I vulcanelli di fango sono strutture geologiche che si formano in seguito alla fuoruscita di materiale argilloso sulla superficie terrestre, generalmente in contesti tettonici compressivi. Questo fenomeno è molto diffuso in varie parti della mondo e anche in Italia, lungo tutto l’Appennino, con manifestazioni più spettacolari in Emilia Romagna e in Sicilia.

Il sopralluogo alle emissioni di fango nel fermano, effettuato il 3 novembre, ha interessato i territori comunali di Santa Vittoria in Matenano e Monteleone di Fermo, situati tra 38 e 44 chilometri dall’epicentro del terremoto. Un nuovo punto di emissione di fango si è attivato in prossimità di alcune abitazioni in Contrada San Salvatore, nel comune di Santa Vittoria in Matenano. Due le neoformazioni individuate in un terreno agricolo.

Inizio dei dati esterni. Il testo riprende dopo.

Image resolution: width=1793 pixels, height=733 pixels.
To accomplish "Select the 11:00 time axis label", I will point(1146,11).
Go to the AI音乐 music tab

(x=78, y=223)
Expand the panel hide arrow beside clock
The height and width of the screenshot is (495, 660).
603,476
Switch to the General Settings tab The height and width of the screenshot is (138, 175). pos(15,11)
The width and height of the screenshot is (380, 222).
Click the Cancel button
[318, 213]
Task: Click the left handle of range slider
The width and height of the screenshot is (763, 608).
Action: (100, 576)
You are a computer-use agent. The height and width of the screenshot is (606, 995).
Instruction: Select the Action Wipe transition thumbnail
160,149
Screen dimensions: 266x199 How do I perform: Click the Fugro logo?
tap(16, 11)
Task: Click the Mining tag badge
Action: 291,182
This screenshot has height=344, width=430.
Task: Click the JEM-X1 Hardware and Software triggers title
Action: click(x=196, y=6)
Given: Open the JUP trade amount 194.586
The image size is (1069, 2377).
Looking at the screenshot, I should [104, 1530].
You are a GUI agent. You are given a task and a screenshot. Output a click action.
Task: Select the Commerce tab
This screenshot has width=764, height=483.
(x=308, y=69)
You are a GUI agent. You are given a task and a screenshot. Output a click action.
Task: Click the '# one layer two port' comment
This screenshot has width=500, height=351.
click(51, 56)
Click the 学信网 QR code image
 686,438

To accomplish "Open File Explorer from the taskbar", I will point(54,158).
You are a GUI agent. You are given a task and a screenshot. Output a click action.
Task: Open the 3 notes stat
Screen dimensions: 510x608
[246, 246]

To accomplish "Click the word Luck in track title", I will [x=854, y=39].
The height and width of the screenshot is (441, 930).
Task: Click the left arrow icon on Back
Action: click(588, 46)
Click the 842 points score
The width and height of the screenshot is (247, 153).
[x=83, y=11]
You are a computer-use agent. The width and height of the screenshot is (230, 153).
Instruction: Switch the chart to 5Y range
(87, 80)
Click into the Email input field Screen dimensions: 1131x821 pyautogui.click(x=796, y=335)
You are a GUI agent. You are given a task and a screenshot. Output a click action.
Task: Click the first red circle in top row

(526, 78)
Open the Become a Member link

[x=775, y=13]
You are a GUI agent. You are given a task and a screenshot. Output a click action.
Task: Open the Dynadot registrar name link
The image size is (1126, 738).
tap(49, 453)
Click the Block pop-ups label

Il primo vulcanello di fango (SV1) è alto circa 85 centimetri ed è costituito quasi interamente da terreno fratturato e sollevato dalla pressione esercitata dal fango al momento dell’apertura. Durante il periodo di massima attività, brandelli di fango sono stati espulsi fino a 3 metri dal punto di emissione, con un’altezza massima di circa un metro.

vulcanello di Valle Corvone

Il secondo vulcanello (SV2), caratterizzato dall’assenza di deformazione del terreno e da tre punti di emissione di pochi centimetri, presenta una debole fuoriuscita di acqua grigio marrone, assorbita dal terreno entro 20 metri all’interno di una canaletta di scolo preesistente.

Misure di sicurezza sono state invece prese per un vulcanello già noto a Valle Corvone,(foto in alto) divenuto instabile dopo la scossa del 30 ottobre.